How to automatically create a website with your newest komoot tour

I wanted to include a komoot tour into a website. For this use case komoot offers to embed a tour as an iframe. Since I don't feel like updating the iframe-link on the website every time there is a new tour I decided to write a small script to automate this task. There are still some details I want to improve in the future that you can find at the end of this post. But for now this script works as intended.

Prerequisite

For this tutorial you should have:
- a linux server with its own IPV4 address
- a domain name under your control

Depending on where you want to embed your iframe it might be enought to have an IPV6 address with no domain name.

## Task instructions
a – Answer these questions from the komoot tour tutorial:
(i) In what form does komoot offer to embed a tour?
(ii) What two things should the reader have for the tutorial?
(iii) What might be enough instead, depending on where the iframe is embedded?
b – Carry on the komoot tour tutorial, beginning after its final sentence.

## Data listing
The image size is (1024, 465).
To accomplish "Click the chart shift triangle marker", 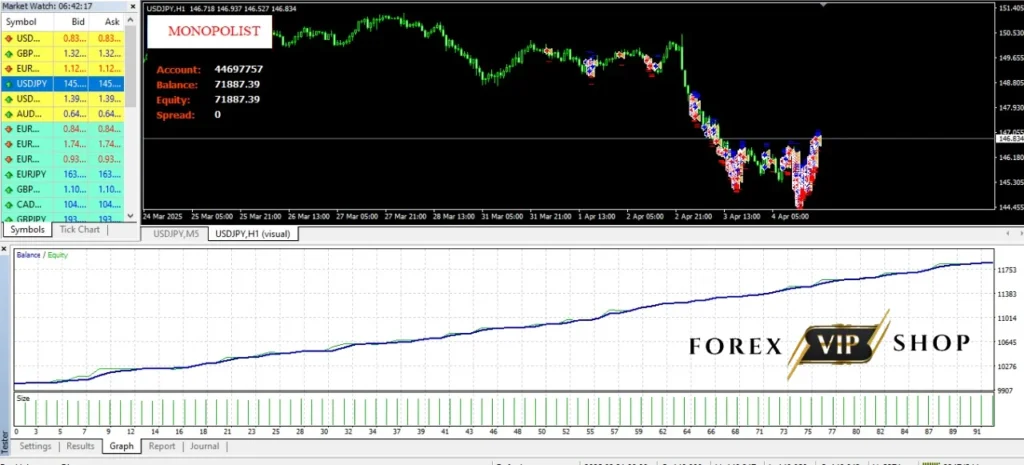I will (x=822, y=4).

--

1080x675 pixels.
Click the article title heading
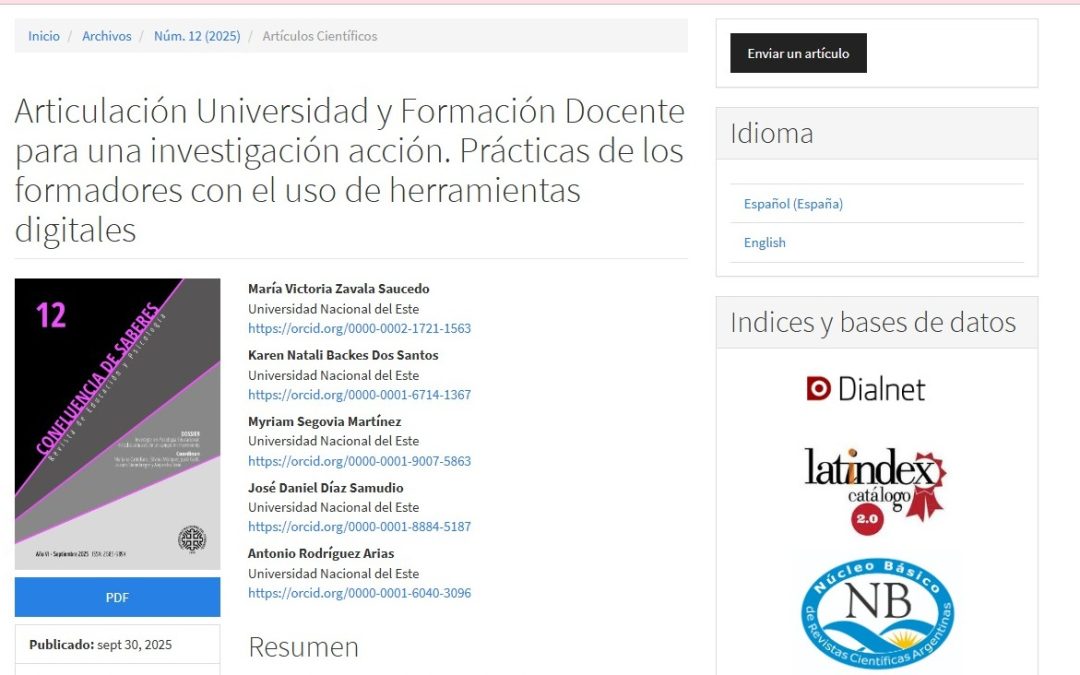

## Answers given
a –
(i) As an iframe.
(ii) A linux server with its own IPV4 address, and a domain name under the reader's control.
(iii) An IPV6 address with no domain name.

b –
Installing

First you have to install some packages:

sudo apt install python3 python3-pip nginx snapd

sudo snap install certbot --classic

Then install the PyPi package komootgpx. This tool is used to get a list of all your planned tours. You can install it either in a python virtual environment or system wide like I did:

pip3 install --break-system-packages komootgpx

Then add komootgpx to your PATH so you can call the command from any directory. To do this check the output from the last command. This should show you where the package was installed to. In my case it was "/home/ubuntu/.local/bin", so I added this path to /etc/environment and sourced it:

sudoedit /etc/environment
. /etc/environment

Configure HTTPS

Next up configure HTTPS for your domain so the connection between the user and the server is encrypted.

Leaving out this step might give you trouble when defining the link in the iframe (some web hosters demand an HTTPS-Link).

1. Point your domain name to your IPV4 address
2. Add a dummy nginx config with your domain name as the server_name. Restart nginx with sudo systemctl restart nginx.service
3. Enable HTTPS for this domain with sudo certbot --nginx

Now you should be able to access your server over you domain name with HTTPS.

The script

Create a new file in your desired directory and change the permission:

touch my-script.sh
chmod +x my-script.sh

Then add the following content to your script:

#!/bin/bash

OUTPUT=$(komootgpx --mail=your-kommot-mail-adress@example.com --pass=your-komoot-password -a -t=planned -l --start-date=$(date -I --date="1 day ago") | tail -1 | cut -c1-10)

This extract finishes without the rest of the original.